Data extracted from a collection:
-----
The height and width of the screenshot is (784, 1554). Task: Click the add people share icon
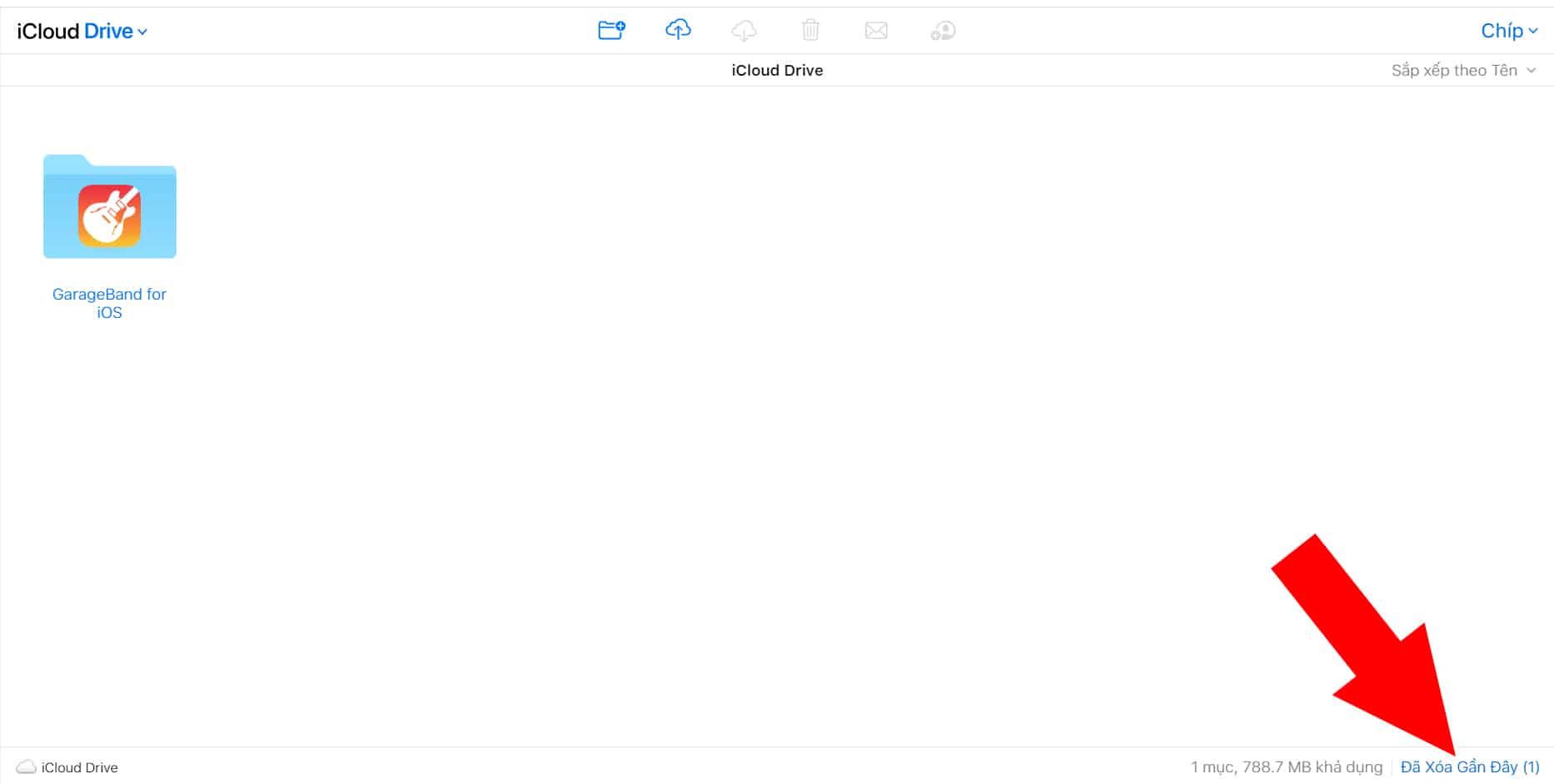[943, 31]
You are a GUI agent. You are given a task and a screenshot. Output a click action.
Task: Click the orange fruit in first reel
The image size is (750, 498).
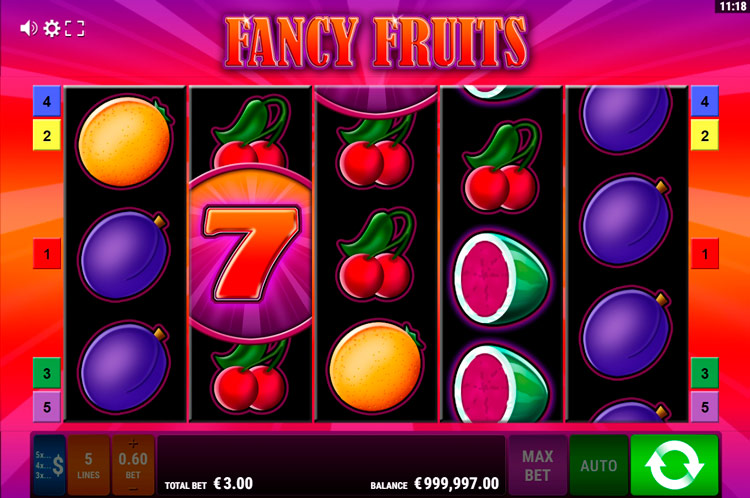(x=124, y=141)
-----
* _EXERCISE PROMPT_:
All entries should be restated word for word; no images belong in the copy.

* _SOLUTION TO THIS TASK_:
The height and width of the screenshot is (784, 1554). Task: Click the add people share icon
[943, 31]
You are a GUI agent. You are given a task and a screenshot. Output a click action.
Task: Click the orange fruit in first reel
The image size is (750, 498).
(x=124, y=141)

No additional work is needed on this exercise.